Copy each line below containing "computer".

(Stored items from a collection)
-------

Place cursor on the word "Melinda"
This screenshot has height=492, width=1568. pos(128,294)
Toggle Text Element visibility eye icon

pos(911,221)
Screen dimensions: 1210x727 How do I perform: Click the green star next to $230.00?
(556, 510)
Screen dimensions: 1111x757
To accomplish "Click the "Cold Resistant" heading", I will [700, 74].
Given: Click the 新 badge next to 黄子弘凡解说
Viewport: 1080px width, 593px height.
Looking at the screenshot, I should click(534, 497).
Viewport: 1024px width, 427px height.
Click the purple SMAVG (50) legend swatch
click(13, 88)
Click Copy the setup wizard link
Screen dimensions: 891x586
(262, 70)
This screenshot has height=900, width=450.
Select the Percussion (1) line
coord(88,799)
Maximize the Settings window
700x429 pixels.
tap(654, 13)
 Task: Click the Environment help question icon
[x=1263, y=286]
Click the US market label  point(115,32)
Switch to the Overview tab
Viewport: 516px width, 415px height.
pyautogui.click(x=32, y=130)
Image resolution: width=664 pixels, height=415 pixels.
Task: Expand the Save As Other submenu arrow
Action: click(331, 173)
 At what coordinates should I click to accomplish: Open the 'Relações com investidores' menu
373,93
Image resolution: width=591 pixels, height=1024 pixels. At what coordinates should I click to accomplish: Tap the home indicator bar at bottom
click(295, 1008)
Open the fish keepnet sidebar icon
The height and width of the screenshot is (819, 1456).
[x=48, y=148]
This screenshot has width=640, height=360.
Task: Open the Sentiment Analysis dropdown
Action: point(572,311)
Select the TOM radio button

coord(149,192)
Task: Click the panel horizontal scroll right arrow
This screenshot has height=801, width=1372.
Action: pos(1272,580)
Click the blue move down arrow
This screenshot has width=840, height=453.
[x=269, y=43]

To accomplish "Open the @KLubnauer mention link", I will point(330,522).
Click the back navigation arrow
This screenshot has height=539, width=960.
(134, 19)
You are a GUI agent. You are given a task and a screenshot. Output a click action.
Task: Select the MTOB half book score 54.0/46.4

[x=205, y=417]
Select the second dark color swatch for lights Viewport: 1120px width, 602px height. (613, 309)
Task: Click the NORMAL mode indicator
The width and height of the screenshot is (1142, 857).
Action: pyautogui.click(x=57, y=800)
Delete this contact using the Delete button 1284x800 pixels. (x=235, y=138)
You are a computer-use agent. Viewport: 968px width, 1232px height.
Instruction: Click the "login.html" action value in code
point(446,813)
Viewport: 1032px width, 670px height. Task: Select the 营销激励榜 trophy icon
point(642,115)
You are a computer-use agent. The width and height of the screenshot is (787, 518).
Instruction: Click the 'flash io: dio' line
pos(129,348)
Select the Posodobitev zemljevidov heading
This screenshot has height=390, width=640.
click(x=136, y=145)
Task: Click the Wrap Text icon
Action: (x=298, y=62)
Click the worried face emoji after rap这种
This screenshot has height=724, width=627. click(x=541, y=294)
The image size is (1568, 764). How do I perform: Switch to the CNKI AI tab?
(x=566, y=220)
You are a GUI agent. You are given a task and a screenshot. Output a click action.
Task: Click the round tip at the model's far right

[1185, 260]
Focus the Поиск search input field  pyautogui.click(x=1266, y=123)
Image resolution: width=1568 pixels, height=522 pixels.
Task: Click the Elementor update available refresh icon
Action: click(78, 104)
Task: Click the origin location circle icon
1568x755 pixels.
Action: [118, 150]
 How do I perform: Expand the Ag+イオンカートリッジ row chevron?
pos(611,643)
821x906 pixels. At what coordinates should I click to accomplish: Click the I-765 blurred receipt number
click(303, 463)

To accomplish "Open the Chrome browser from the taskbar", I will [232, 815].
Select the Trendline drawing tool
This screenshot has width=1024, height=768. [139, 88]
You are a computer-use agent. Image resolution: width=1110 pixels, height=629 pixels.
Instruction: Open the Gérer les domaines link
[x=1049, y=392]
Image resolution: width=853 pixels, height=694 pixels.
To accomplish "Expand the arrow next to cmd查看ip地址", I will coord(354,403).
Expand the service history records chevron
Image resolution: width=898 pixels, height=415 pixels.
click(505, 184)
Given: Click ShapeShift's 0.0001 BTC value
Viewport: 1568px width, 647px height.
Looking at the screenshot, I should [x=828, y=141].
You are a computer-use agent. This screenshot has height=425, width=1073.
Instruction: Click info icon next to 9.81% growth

-------

(RESULT OF THE TASK)
You are a computer-use agent. Viewport: 968px width, 1232px height.
You are a computer-use agent. The width and height of the screenshot is (787, 518).
You are a computer-use agent. Image resolution: width=1110 pixels, height=629 pixels.
You are a computer-use agent. This screenshot has height=425, width=1073.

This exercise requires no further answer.